▶ Prompt:
Count the lines in the records below that contain the word "screenshot". Reply with the number alone.

▶ Material for this task:
:::

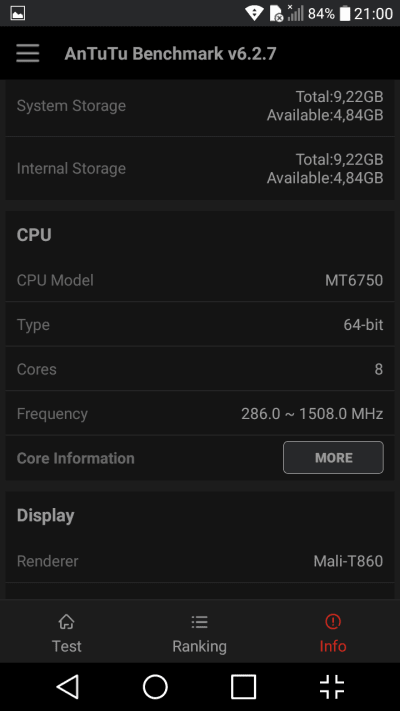
Task: Tap the Wi-Fi status icon
Action: coord(254,13)
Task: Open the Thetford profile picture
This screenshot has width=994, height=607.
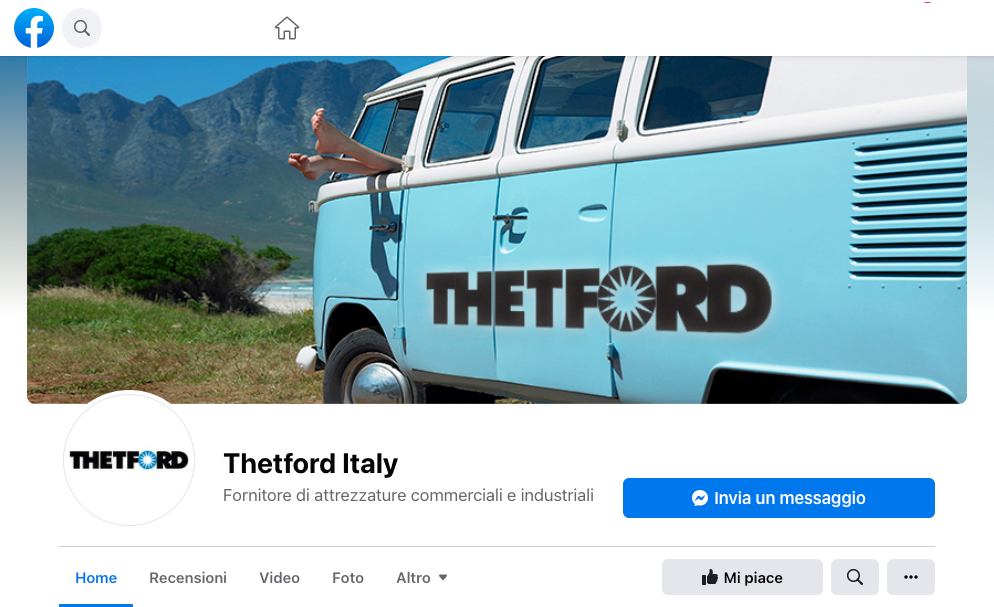Action: 129,459
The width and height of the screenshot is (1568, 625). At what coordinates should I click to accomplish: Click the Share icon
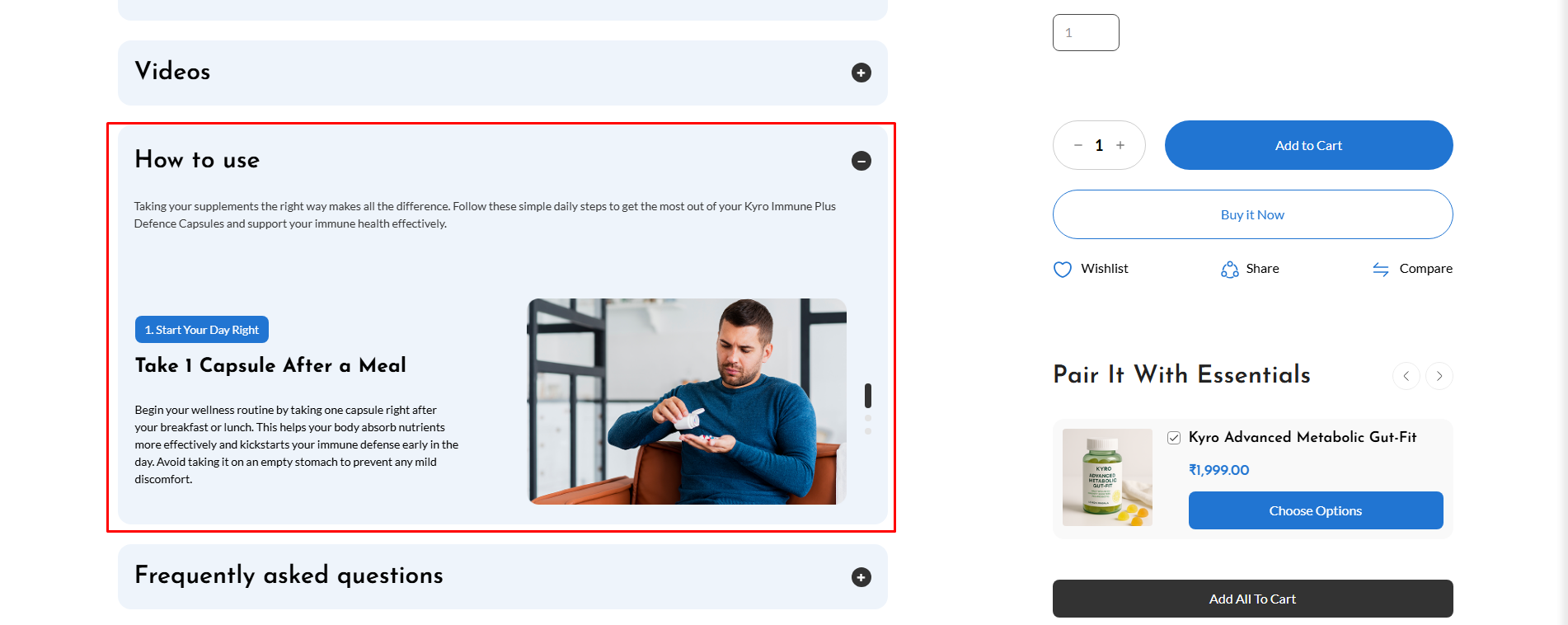[x=1229, y=270]
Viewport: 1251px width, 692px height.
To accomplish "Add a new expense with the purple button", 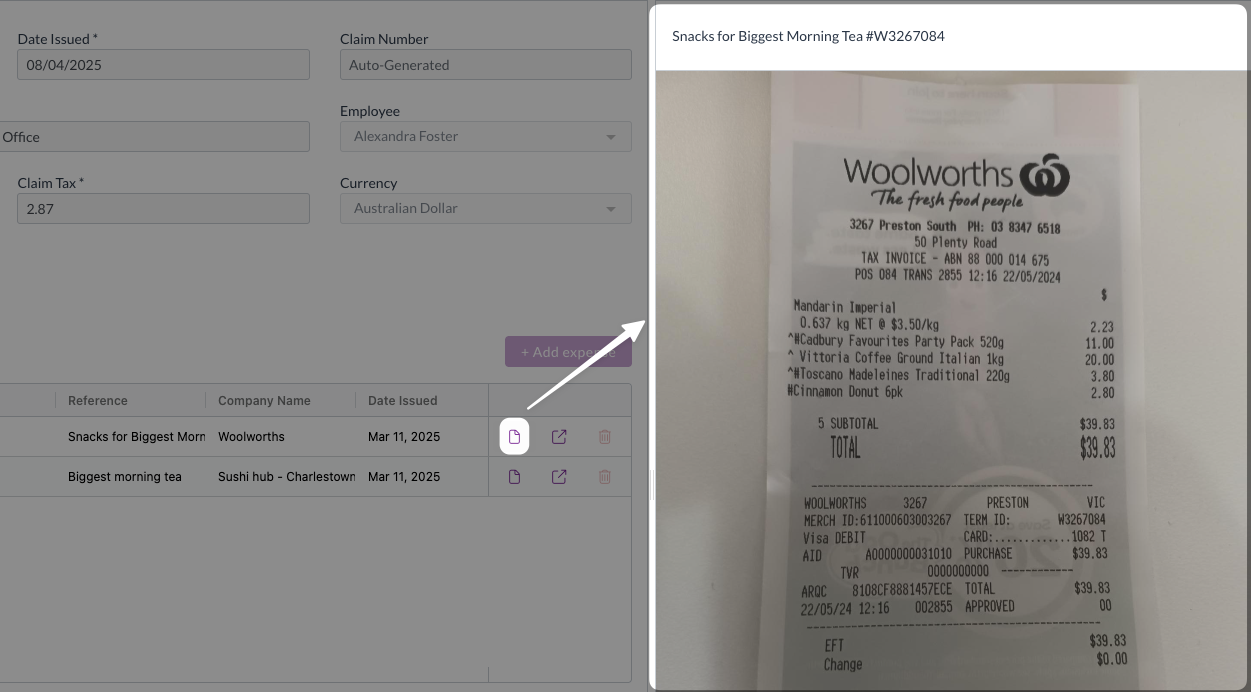I will pyautogui.click(x=568, y=352).
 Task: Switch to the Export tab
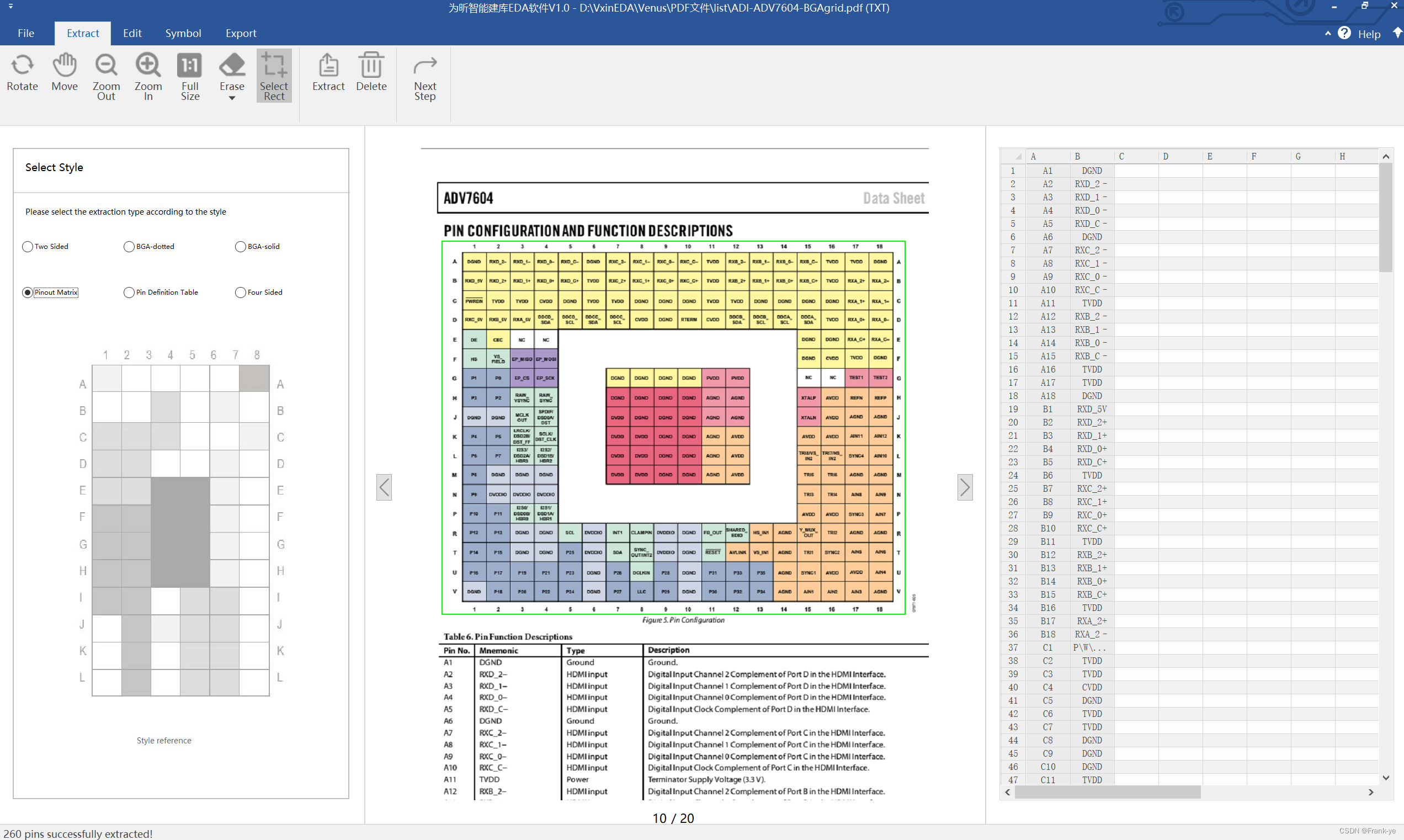click(x=241, y=34)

:::

▶ Task solution:
2